3. Membagi tugas dalam mendisiplinkan anak

Gak cuma soal aturan dan konsekuensi, Jedar dan Vincent juga mengajarkan anak-anaknya soal tanggung jawab lewat sistem pembagian tugas rumah tangga. Caranya cukup unik, yaitu mengaitkan uang jajan sama tugas-tugas yang harus diselesaikan anak.
"Disiplin yang diberikan, contohnya pocket money.

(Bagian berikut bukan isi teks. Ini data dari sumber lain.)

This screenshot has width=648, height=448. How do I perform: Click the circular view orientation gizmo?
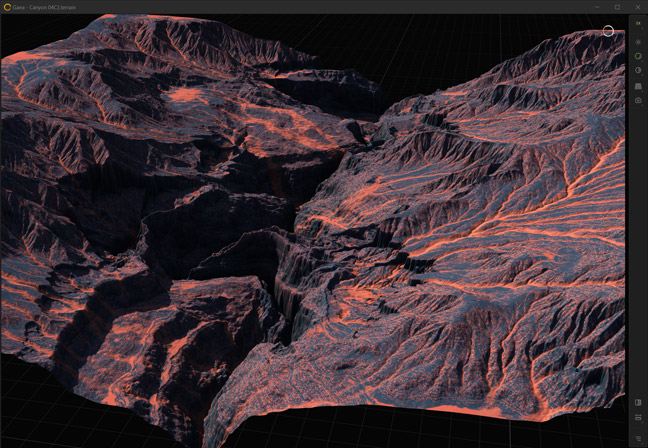pyautogui.click(x=608, y=31)
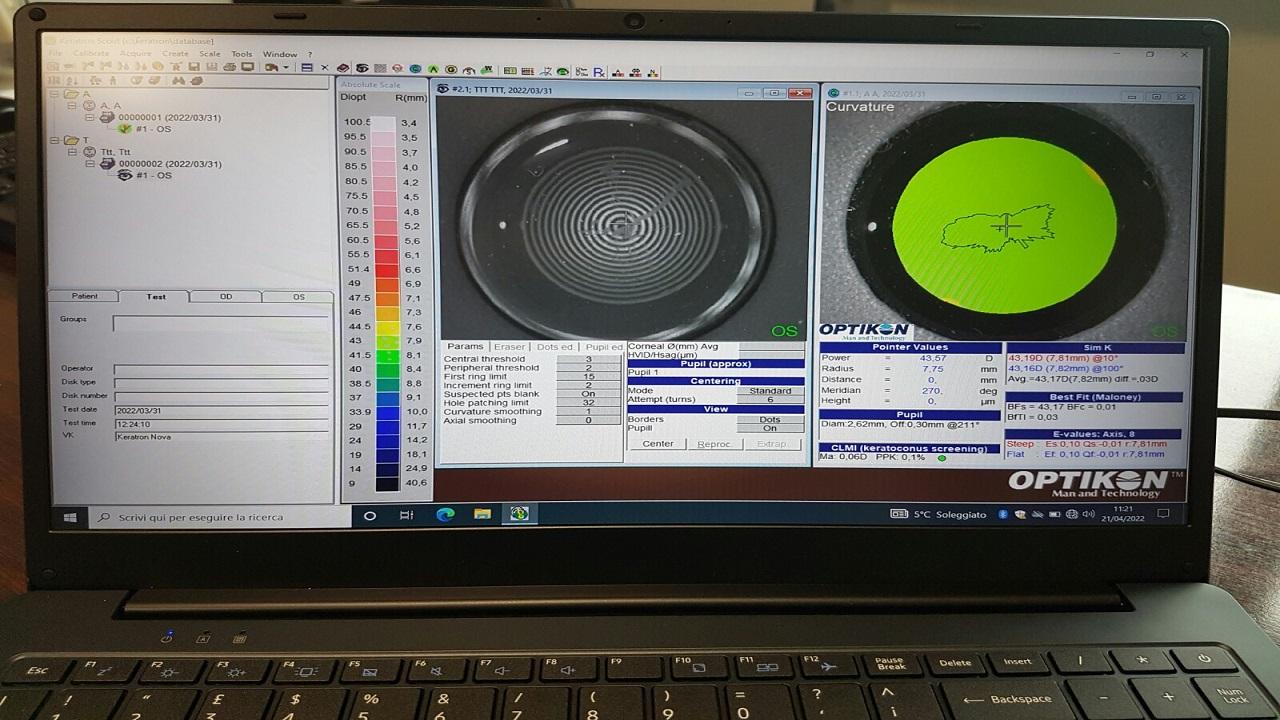Collapse the folder A tree node
1280x720 pixels.
pyautogui.click(x=56, y=94)
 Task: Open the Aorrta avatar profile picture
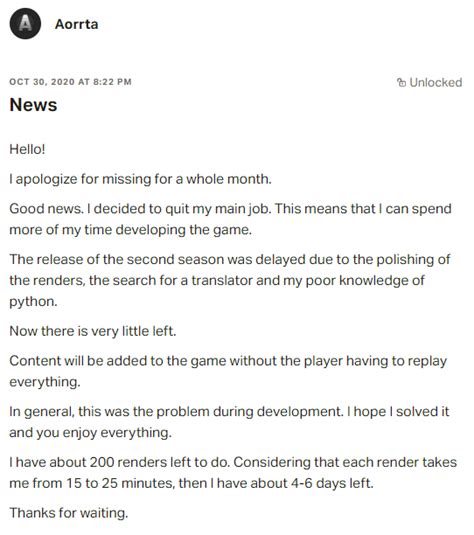pyautogui.click(x=25, y=24)
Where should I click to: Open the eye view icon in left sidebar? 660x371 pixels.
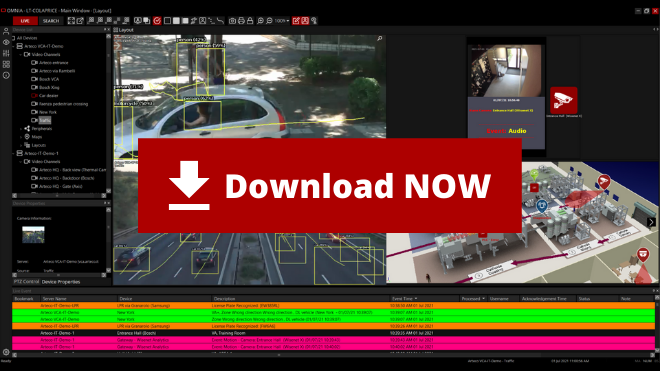click(x=6, y=42)
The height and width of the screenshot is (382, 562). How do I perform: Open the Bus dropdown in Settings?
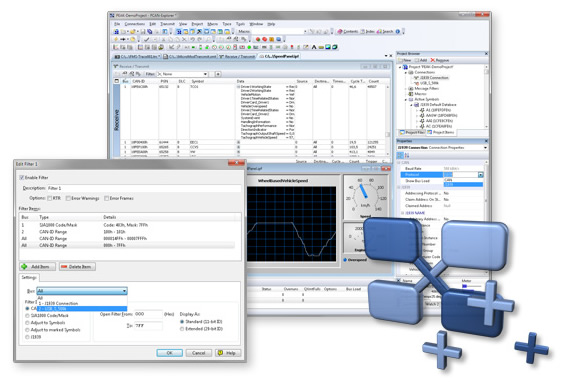click(x=82, y=291)
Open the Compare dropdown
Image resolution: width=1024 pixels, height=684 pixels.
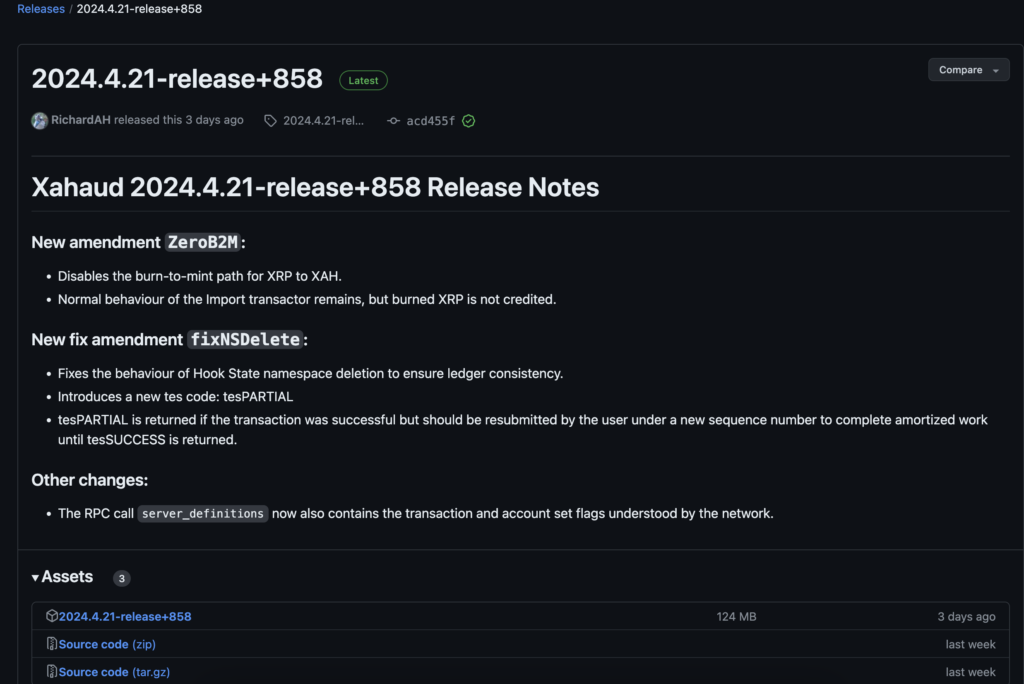968,70
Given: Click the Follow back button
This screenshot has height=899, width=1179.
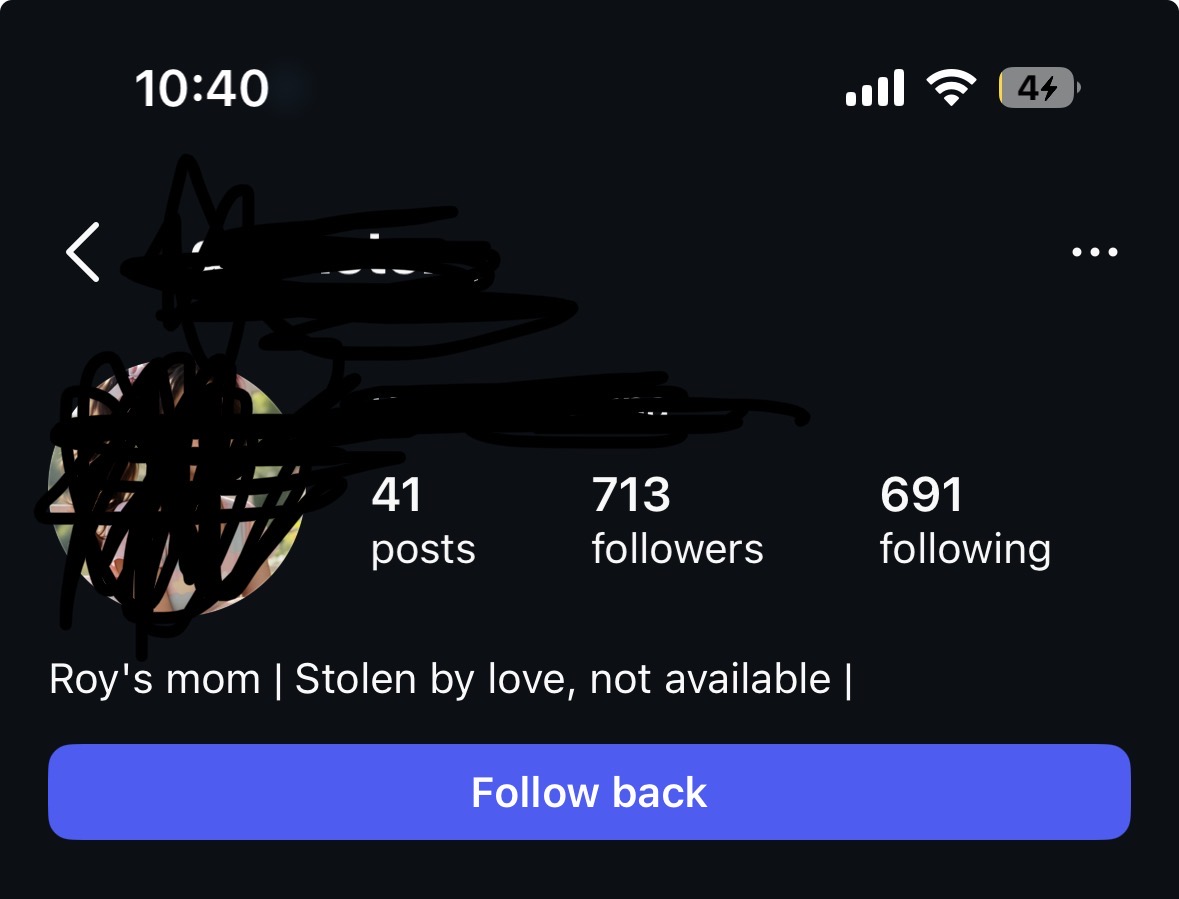Looking at the screenshot, I should click(x=590, y=792).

Kita tuh bagi tugas. Contohnya, oke kamu boleh jajan, tapi harus clean bedroom, nyapu, bantu jaga adik. Nanti ada pocket money, seminggu 200 ribu, misalnya. Ibaratnya kayak kerja. Apa yang kamu ingin, you have to work," jelas Jessica.
Lewat cara ini, Jedar dan Vincent secara gak langsung mengenalkan konsep kerja keras dan usaha ke anak-anaknya sejak dini. Anak jadi belajar kalau setiap keinginan butuh usaha buat mendapatkannya, bukan hanya diberikan begitu saja.
Demikian beberapa pola parenting yang diterapkan Jedar dan Vincent. Kamu bisa menyesuaikannya dengan mengenal karakter anak terlebih dahulu. Semoga bermanfaat!